Additive White Gaussian Noise (AWGN) Channel: For an AWGN channel, where the noise added to the signal is Gaussian, the capacity-achieving input distribution is a Gaussian distribution. The mean and variance of this distribution depend on the power constraints of the channel.

Shanon Limit

The Shannon limit is the theoretical maximum rate at which data can be transmitted over a communication channel without error.

$C = B lo g_{2} (1 + \frac{S}{N})$

where $C$ is the channel capacity, $B$ is the bandwidth of the channel, $S$ is the signal power, and $N$ is the noise power. This makes a lot of intutive sense, the more the bandwidth, the more the information that can be transmitted. The more the signal power, the more the “value” information that can be transmitted. The more the noise power, the less the “mutual” information that can be transmitted.

Products Channels and Sources

The distinction between the behavior of mutual information in a system with a product channel and one with a product source reflects fundamentally different aspects of how information is processed and transmitted in information systems. To explore this, let’s differentiate the concepts and contextualize their implications in terms of information theory.

Product Channel

A product channel consists of multiple independent sub-channels where the input $X$ can be split into separate components $X_{1}, X_{2}, \dots, X_{n}$ that are transmitted independently through respective sub-channels to outputs $Y_{1}, Y_{2}, \dots, Y_{n}$ . The key property here is that each sub-channel functions independently of the others, leading to the mutual information between the overall input and output being the sum of the mutual information of the individual pairs:

$I (X; Y) = I (X_{1}; Y_{1}) + I (X_{2}; Y_{2}) + \dots + I (X_{n}; Y_{n})$

This setup maximizes the overall mutual information by maximizing each component independently, reflecting an optimal use of the channel capacity without interference.

Product Source

A product source, on the other hand, refers to a scenario where the source itself produces outputs that are statistically independent across its components. Here, $X = (X_{1}, X_{2}, \dots, X_{n})$ is such that each component $X_{i}$ is generated independently of the others. The key focus for a product source relates to how the source’s independence properties influence the design and choice of the channel for minimizing mutual information, particularly in contexts like privacy, security, or noise minimization.
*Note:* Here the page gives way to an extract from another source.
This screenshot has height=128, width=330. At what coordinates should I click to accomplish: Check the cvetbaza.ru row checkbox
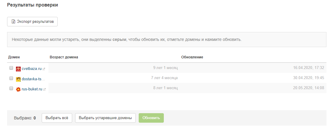[11, 68]
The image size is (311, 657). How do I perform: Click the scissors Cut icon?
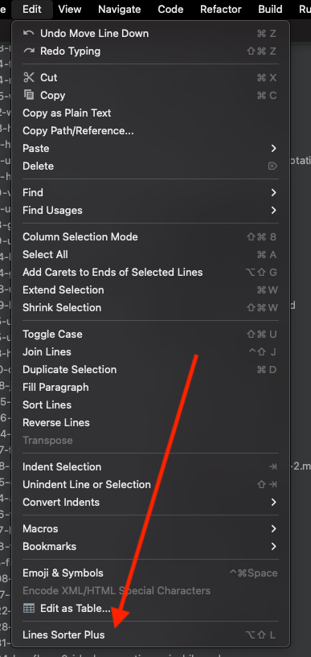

Mutual Information Minimization in Product Source

When it comes to a product source, the goal might shift towards minimizing mutual information for various reasons, such as ensuring privacy or reducing predictability of the transmitted information from the observed output. The statement, “For a product source, the MI-minimizing channel is a product channel,” implies that:

Preservation of Independence: Using a product channel maintains the independence of the components of the input in the output. Since each $X_{i}$ is processed independently, the outputs $Y_{i}$ derived from them through the channel do not introduce any new dependencies among the components. This is crucial in scenarios where the addition of inter-component dependencies could inadvertently increase mutual information.
Channel Design: If the objective is to minimize mutual information (perhaps to obscure the data or protect privacy), designing the channel such that it respects the independence of the source components and does not allow for cross-channel influences is vital. This could mean, for example, using noise addition or other transformations that treat each $X_{i}$ independently, thus ensuring that any information leaked through the channel does not compound through interactions between different components.

Practical Example

In a security-sensitive communication system, suppose a device sends multiple types of data (e.g., location, temperature, user activity) separately. If privacy is a concern, designing the transmission channel to treat each type of data independently (product channel) ensures that an eavesdropper learning about one type of data (say, temperature) gains no information about the other types (like location or activity), thus minimizing the total mutual information leakage across these diverse data streams.

In summary, while the product channel maximizes mutual information by exploiting independence to enhance channel capacity, a product source paired with a product channel can be used strategically to minimize mutual information, thereby reducing the amount of information an eavesdropper can infer about the original source data from the channel output. This dual approach highlights the adaptability of information theory principles across different objectives—maximizing capacity or preserving privacy.

Entropy rate

The entropy rate is a concept in information theory that measures the average amount of information produced by a stochastic process per time unit. It is often used in the context of random processes or time series data, where the values are not identically distributed or there are dependencies between successive observations.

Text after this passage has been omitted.